Vestía habitualmente de corbata, con ternos grises o negros. Era una presencia silenciosa en la casa. Cuando había festejos, organizaba todo del mejor modo posible y se apartaba para desconcierto de los amigos de Neruda, quienes solían invitarlo a participar. Tal vez por esta actitud reservada, nunca exigió un reconocimiento por sus labores creativas y hasta el presente se desconoce su aporte en la redacción de las memorias nerudianas. Más aún, acaecida la muerte de Neruda, Matilde Urrutia se esforzó por alejarlo del sepelio, rechazando de plano sus oficios. Se especula que fueron celos por la cercanía tan sutil del secretario con el poeta, pero en definitiva Arce aceptó la situación y jamás le pidió a Matilde algún tipo de compensación.

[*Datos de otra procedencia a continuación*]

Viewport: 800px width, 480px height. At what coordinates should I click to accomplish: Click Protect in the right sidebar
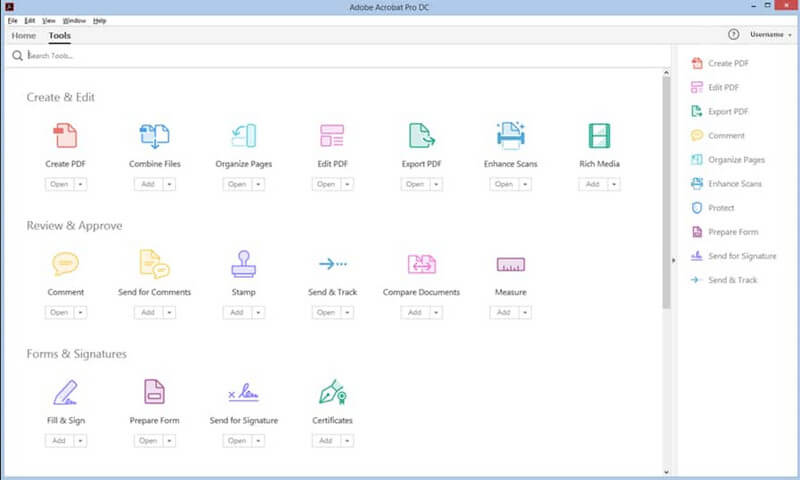(x=720, y=208)
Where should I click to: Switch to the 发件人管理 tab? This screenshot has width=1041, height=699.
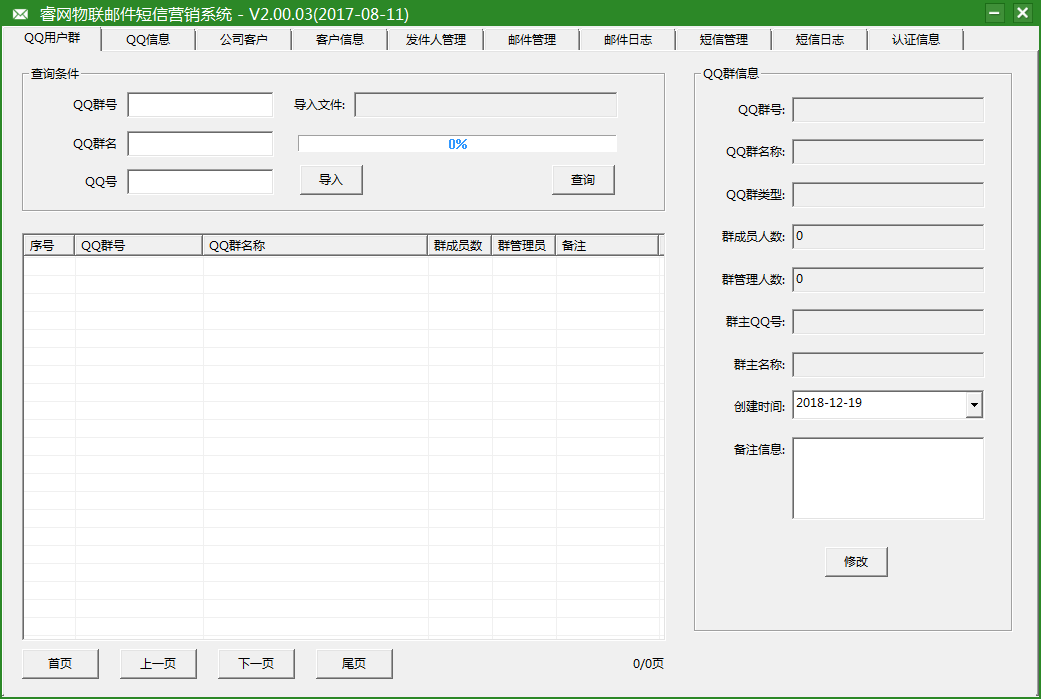435,39
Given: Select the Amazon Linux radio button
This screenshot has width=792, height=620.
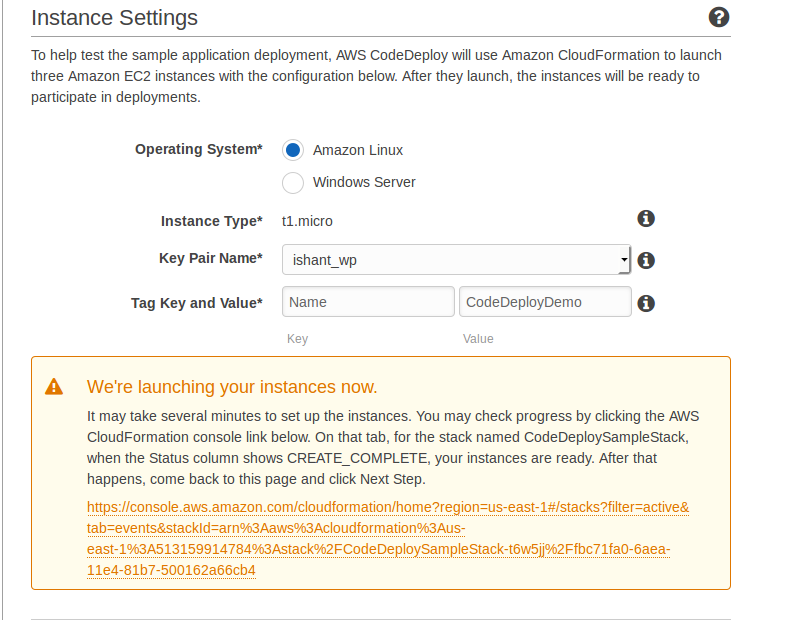Looking at the screenshot, I should 293,150.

Homero Arce eligió el anonimato y así murió, aunque de una manera inmerecidamente cruel. El 2 de febrero de 1977 fue abordado por unos agentes de seguridad del régimen, a la salida de la oficina provisional donde había ido a cobrar su jubilación. En el centro de detención lo golpearon brutalmente, exigiéndole nombres de militantes del Partido Comunista a los que él nunca había conocido, y en un momento dado le hundieron el cráneo. Decidieron entonces llevarlo con su esposa, en la populosa comuna de San Miguel. A Laura Arrué le dijeron que lo hallaron en el suelo, completamente bebido y con un golpe en la cabeza. Ella no tuvo otra opción que llamar a una ambulancia de un hospital cercano, a cuyos enfermeros Arce se negaba a acompañar, rogando semiconsciente: «No dejes que me lleven». Prontamente cayó en coma y no volvió a despertar.

Murió definitivamente cuatro días después, el 6 de mayo. No se sabe si lo detuvieron por su relación con Neruda, o fue producto del azar. En aquellos días las aprehensiones ilegales eran comunes, incluso por la apariencia de las personas, como ocurrió con un viajero afgano que por su cara barbuda fue arrestado y ahora es un detenido desaparecido.

Sin duda, se trata de un colofón terrible para un hombre que agradecía haber sido secretario de Neruda. Si ahora estuviese con vida, seguramente diría de este reportaje lo mismo que le comentaba a los amigos periodistas del poeta: «Este Pablito que me anda nombrando. No es por mérito, sino por cariño».